• [PASSAGE SHOWN]
┌────────
According to the invention the compressed air in the wire store is blown onto the wire in such a way that the wire runs substantially along a circular path in a predetermined angular range. Regardless of whether the wire store is currently receiving a minimum quantity or maximum quantity of wire, or any desired quantity in between, the wire always runs approximately on a circular path; only the radius thereof changes. The quantity of wire instantaneously accommodated by the wire store does not have any appreciable effect on the tension force in the wire therefore.

A device for supplying wire from the wire roll to the capillary of the wire bonder comprises a holder, driven by a motor, for receiving the wire roll and a wire store. The wire store according to the invention comprises two plates that are arranged so as to be spaced apart and between which a plurality of channels are formed of which the outlet apertures are located on a circular arc and which, with respect to the center of the circular arc, run in a substantially radial direction. The channels cover an angular range φ. During operation the channels are loaded with compressed air which thus flows in the radial direction and tensions the wire. The wire runs substantially along a circular path within the angular range φ. The angular range φ is typically 150° to 180°, however at least 90°. The number of channels is preferably at least φ/30°.
└────────
• [STATED EXERCISE] Reproduce the wire store passage word for word, in full. The lines after this passage come from a separate source.

• [DATA SECTION]
┌────────
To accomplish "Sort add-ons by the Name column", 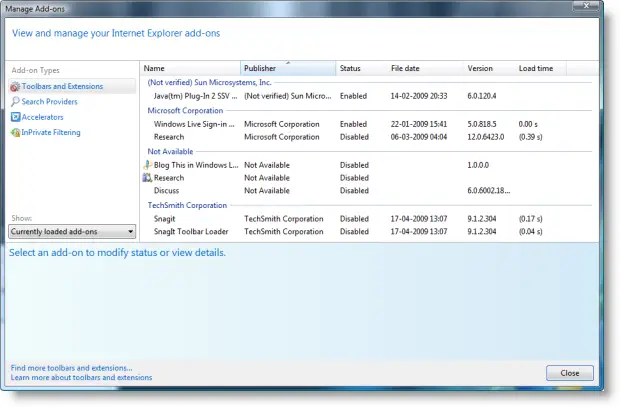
└────────
• [THE COMPLETED TASK]
According to the invention the compressed air in the wire store is blown onto the wire in such a way that the wire runs substantially along a circular path in a predetermined angular range. Regardless of whether the wire store is currently receiving a minimum quantity or maximum quantity of wire, or any desired quantity in between, the wire always runs approximately on a circular path; only the radius thereof changes. The quantity of wire instantaneously accommodated by the wire store does not have any appreciable effect on the tension force in the wire therefore.

A device for supplying wire from the wire roll to the capillary of the wire bonder comprises a holder, driven by a motor, for receiving the wire roll and a wire store. The wire store according to the invention comprises two plates that are arranged so as to be spaced apart and between which a plurality of channels are formed of which the outlet apertures are located on a circular arc and which, with respect to the center of the circular arc, run in a substantially radial direction. The channels cover an angular range φ. During operation the channels are loaded with compressed air which thus flows in the radial direction and tensions the wire. The wire runs substantially along a circular path within the angular range φ. The angular range φ is typically 150° to 180°, however at least 90°. The number of channels is preferably at least φ/30°.